- Registros de origem:
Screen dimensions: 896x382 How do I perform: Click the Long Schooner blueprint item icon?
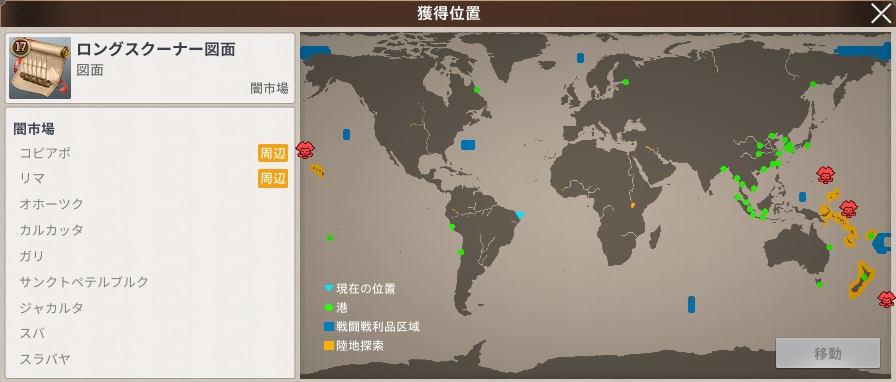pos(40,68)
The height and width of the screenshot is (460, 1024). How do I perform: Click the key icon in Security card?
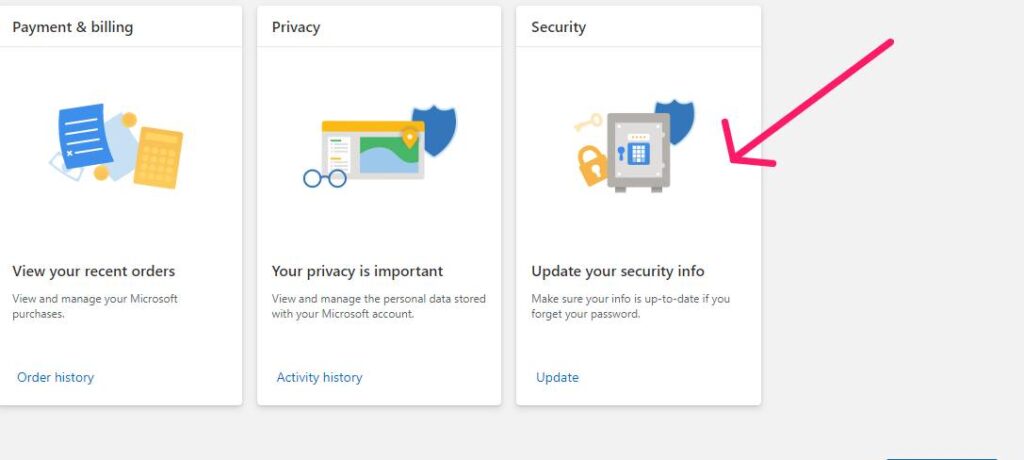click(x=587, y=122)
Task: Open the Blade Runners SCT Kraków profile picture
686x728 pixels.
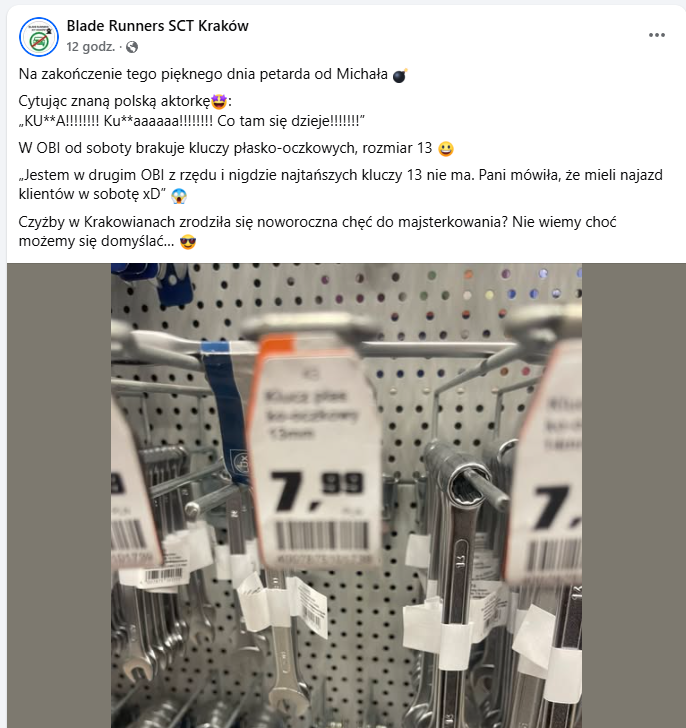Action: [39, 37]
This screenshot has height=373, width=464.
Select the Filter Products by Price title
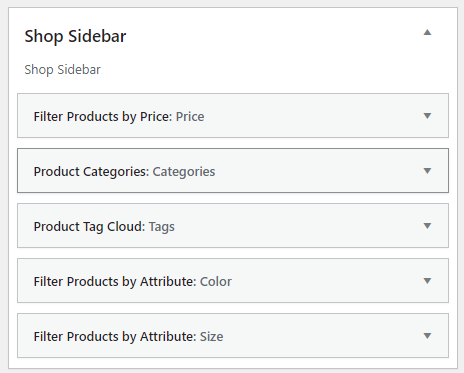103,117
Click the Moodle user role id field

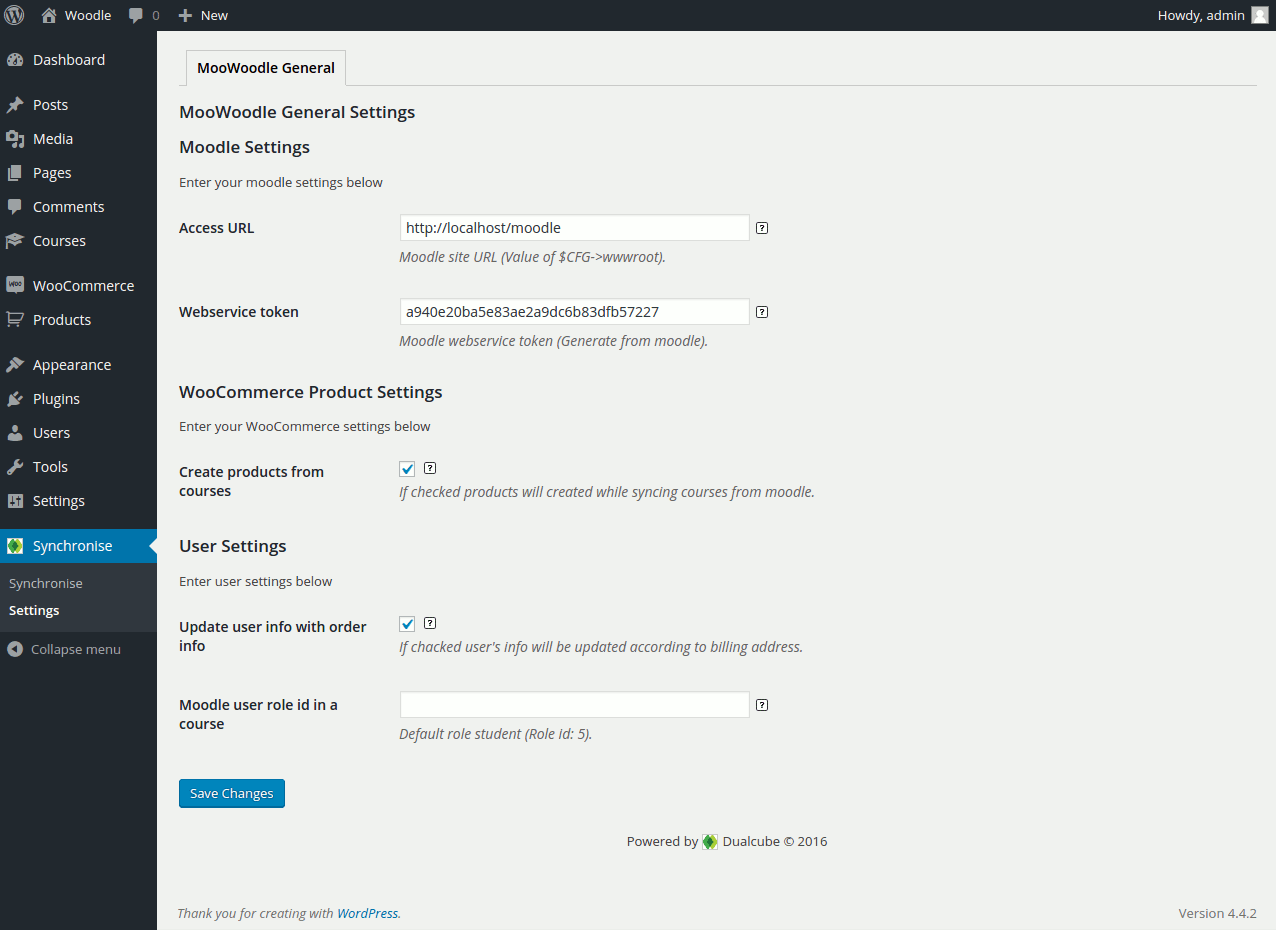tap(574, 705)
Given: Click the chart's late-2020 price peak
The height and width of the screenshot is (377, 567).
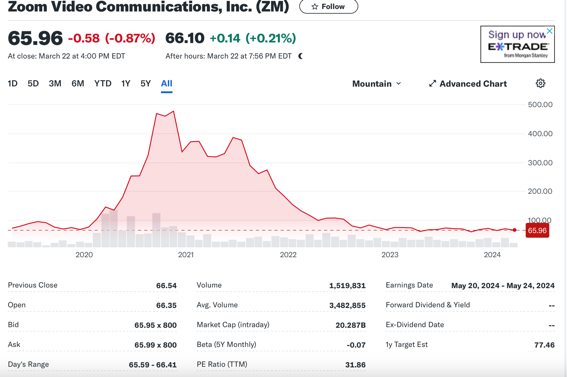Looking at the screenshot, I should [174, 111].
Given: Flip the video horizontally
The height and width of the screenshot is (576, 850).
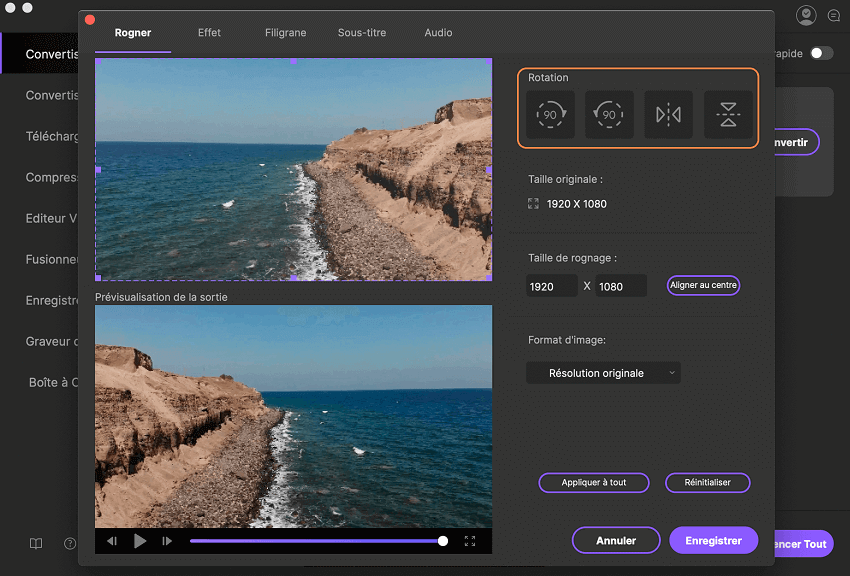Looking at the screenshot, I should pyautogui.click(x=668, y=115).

---

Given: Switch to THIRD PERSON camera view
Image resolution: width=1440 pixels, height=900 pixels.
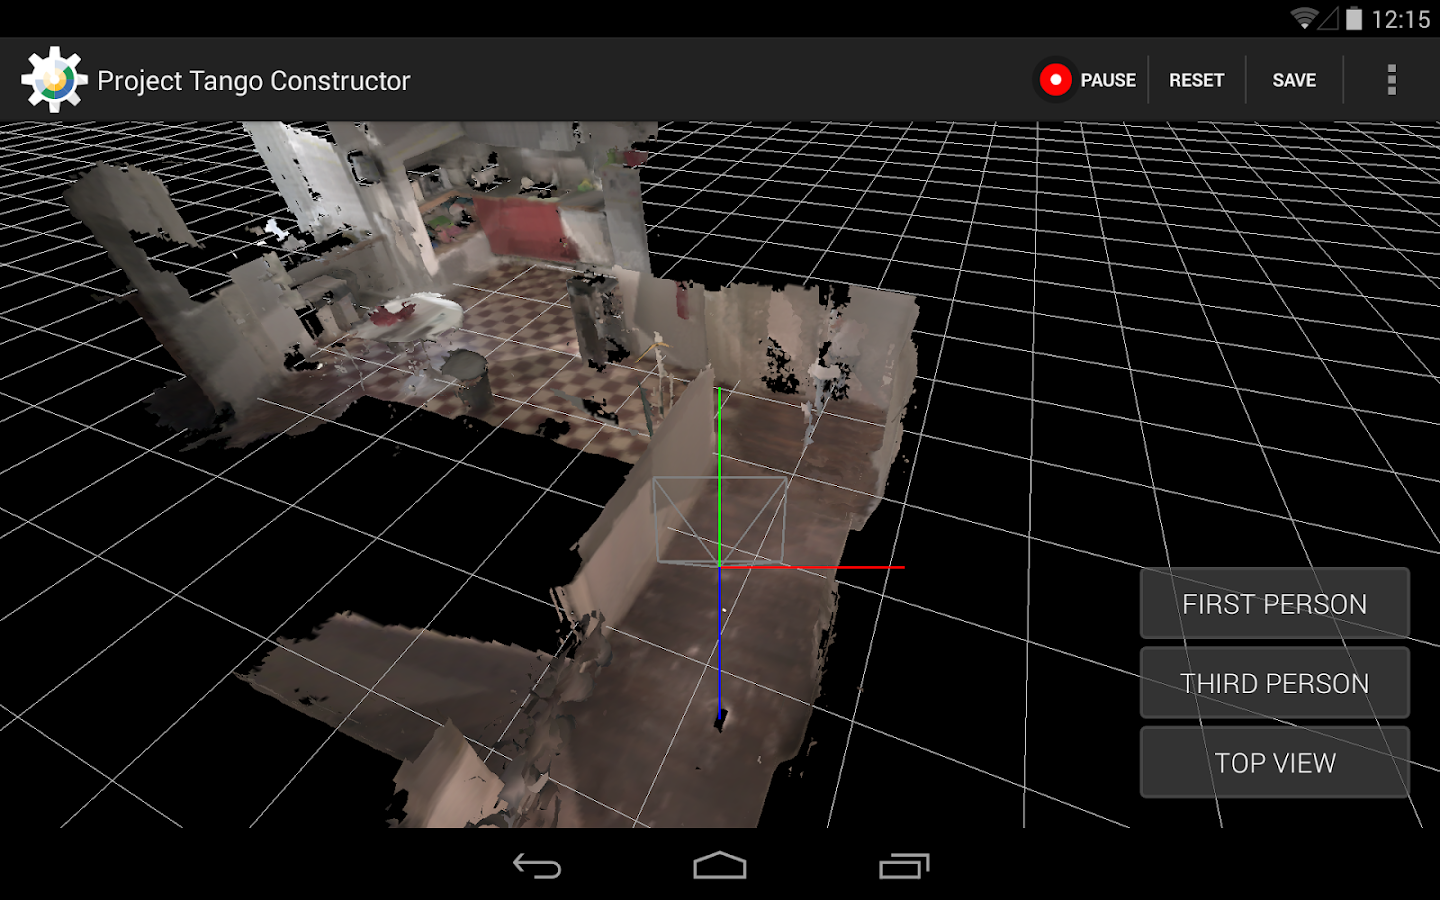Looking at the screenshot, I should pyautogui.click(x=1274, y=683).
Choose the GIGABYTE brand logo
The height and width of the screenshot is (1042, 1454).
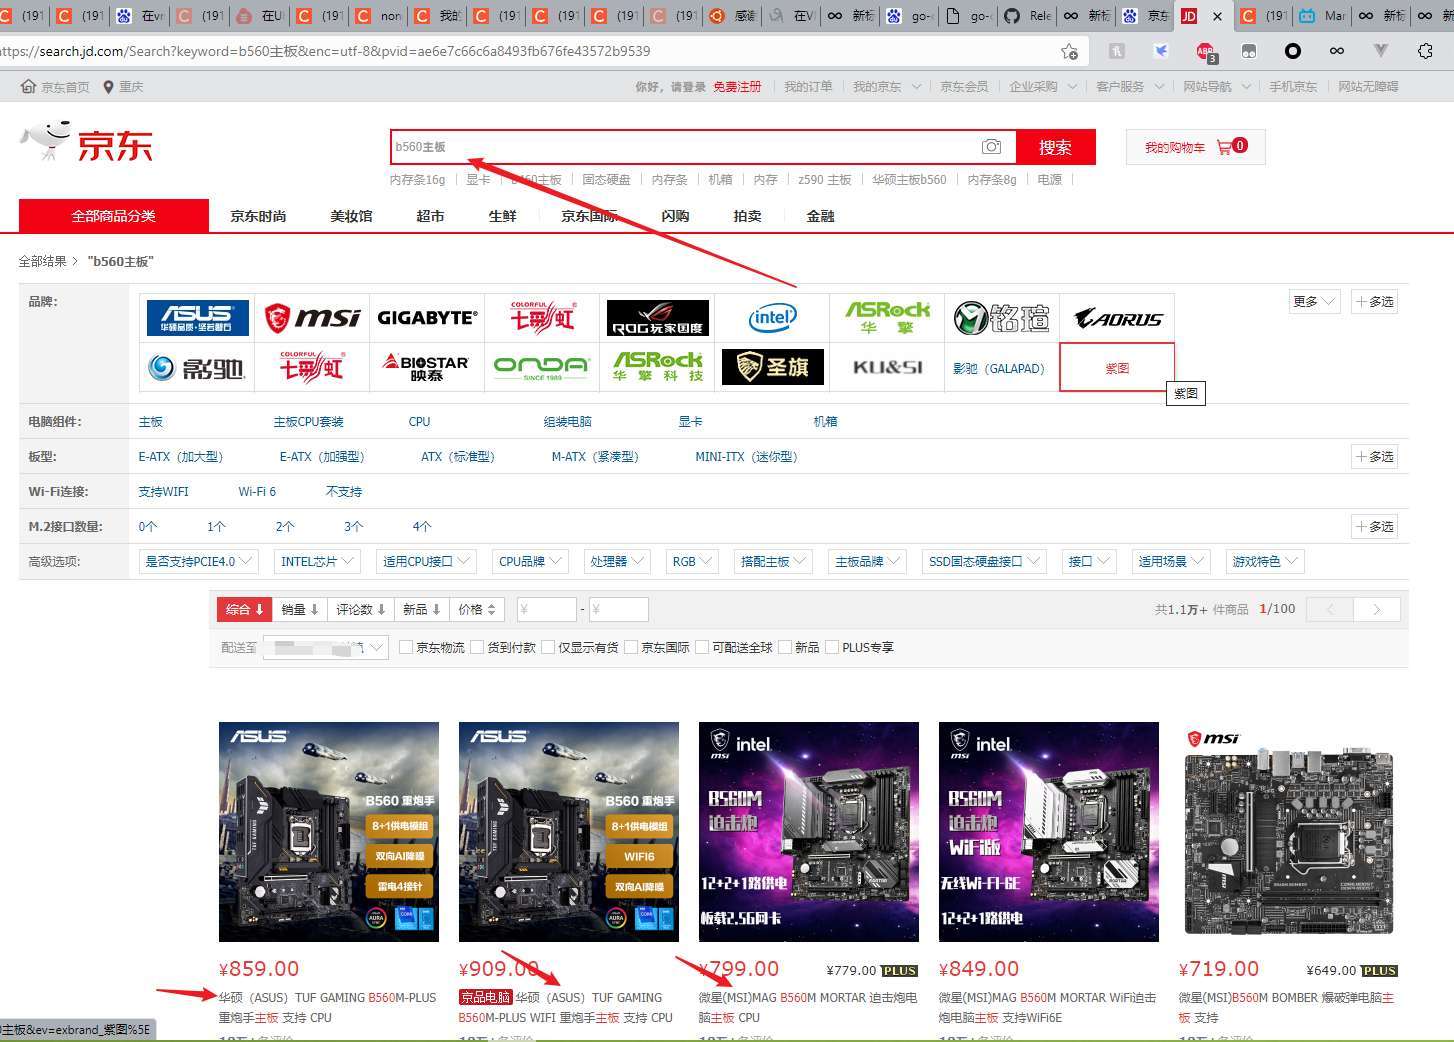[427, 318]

---

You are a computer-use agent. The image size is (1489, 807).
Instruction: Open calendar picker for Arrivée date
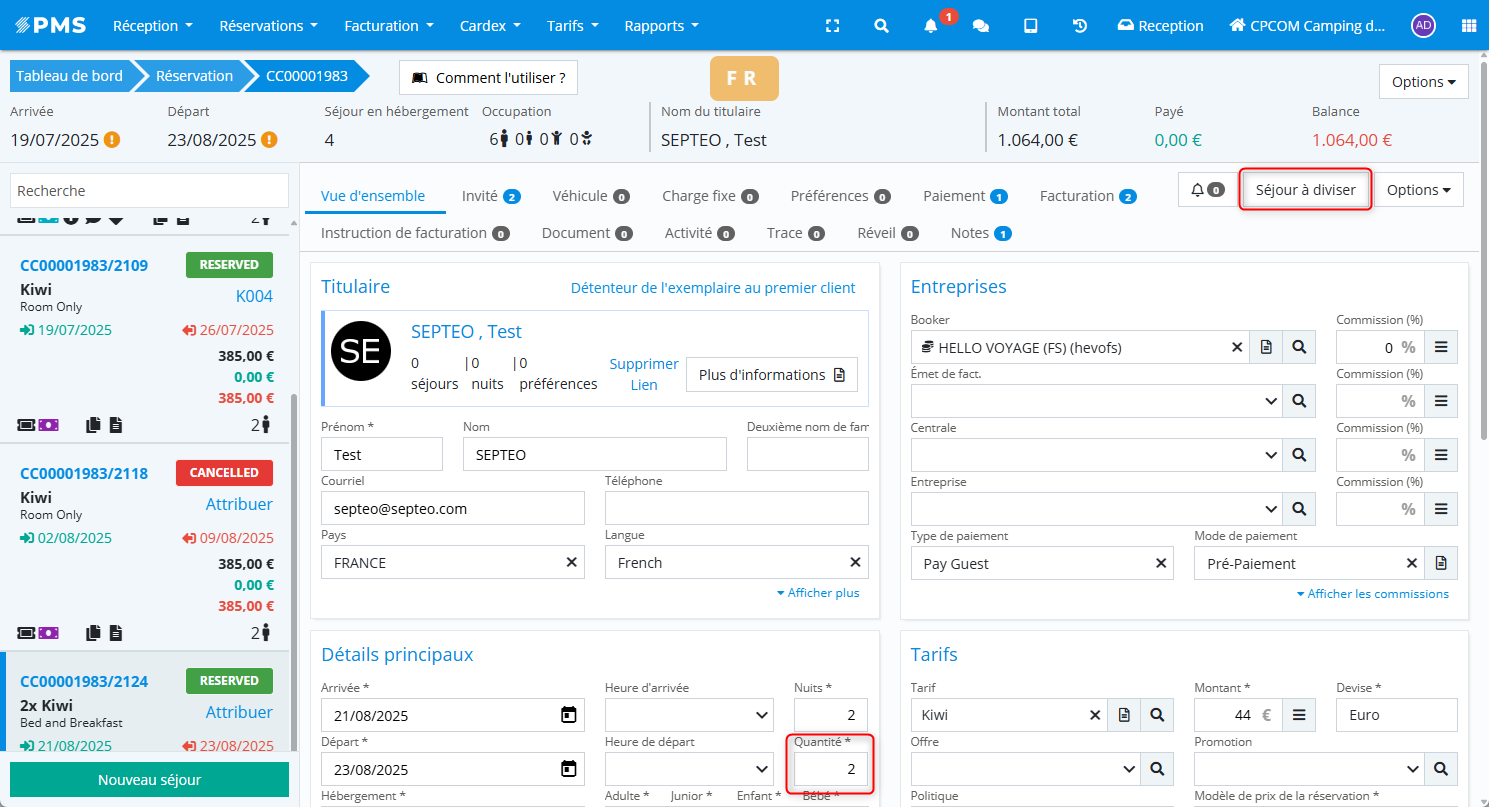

- Enunciado da tarefa: Por favor, reescreva as linhas começando em "Screen dimensions: 896x382" e terminando em "Looking at the screenshot, I should [174, 111].", trocando "icon" por "button" e mantendo todo o resto igual. Deixe as imagens de fora da resposta.

- Resposta da tarefa:
Screen dimensions: 896x382 How do I perform: Click the Long Schooner blueprint item button?
pos(40,68)
The height and width of the screenshot is (460, 1024). How do I perform: Click the key button in Security card?
click(x=587, y=122)
Task: Open the Blade Runners SCT Kraków profile picture
686x728 pixels.
Action: [39, 37]
This screenshot has height=373, width=464.
Select the Filter Products by Price title
103,117
Click the Moodle user role id field

tap(574, 705)
Given: Click the chart's late-2020 price peak
The height and width of the screenshot is (377, 567).
Looking at the screenshot, I should [174, 111].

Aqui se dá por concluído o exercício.